According to ET, Page writes (in a chapter aptly titled “Leeches”) about an unnamed director whose attention made him “feel special,” at least at first. Page says the person in question would send him frequent texts and give him books to read. But one night, the director allegedly took Page out to dinner in Toronto and began “stroking [his] thigh under the table,” Page writes, recalling the director whispering in his ear: “You have to make the move, I can’t.”
In the same chapter, Page also recalls an incident he says occurred during the filming of Hard Candy when he was 17: As Page remembers it, a man involved in the movie’s production — who had apparently shown him particular attention on set — gave him a ride home from the wrap party and forced himself on the young actor after they arrived. “I went stiff. Unsure what to do as he stood tall and removed his glasses,” Page writes, according to BuzzFeed. The man then proceeded to lay Page “down on the bed,” he continued: “Starting to remove my pants, he said, ‘I want to eat you out.’ I froze.

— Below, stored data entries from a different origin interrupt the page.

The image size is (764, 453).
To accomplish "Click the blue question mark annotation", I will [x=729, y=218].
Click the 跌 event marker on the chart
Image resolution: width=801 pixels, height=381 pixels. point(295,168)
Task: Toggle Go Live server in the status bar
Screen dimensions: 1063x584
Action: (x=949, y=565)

After it was over, he tried to stay in the bed with me. I had thawed marginally and told him he couldn’t, to get out. He slept on the couch.” This person would go on to become a director, Page says.

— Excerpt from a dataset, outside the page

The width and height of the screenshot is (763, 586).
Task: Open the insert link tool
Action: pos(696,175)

In another, similar incident, after a female crew member offered to take Page house-hunting, he says she grabbed him and “pressed her face into” his — “some version of kissing,” he writes, per The Guardian. “That freezing coming over me again. The next thing I knew I was on the rug, the floor firm on my back. I didn’t say no, I did not resist, I just stiffened.”

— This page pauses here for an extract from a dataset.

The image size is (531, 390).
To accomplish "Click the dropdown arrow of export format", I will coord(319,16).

Speaking with The Guardian about the book, Page wondered if all these adults, who showed him kindness before turning predatory, were playing on his particular vulnerability at the time. “As puberty transmuted me into a character I had no interest in playing, my isolation, insecurity, and unknowing grew. I desperately needed to anchor myself,” he reportedly writes. “In new cities, with no friends, alone in hotel rooms, it was not hard for someone to prey. I’m sure they sense that.”
Pageboy is available now.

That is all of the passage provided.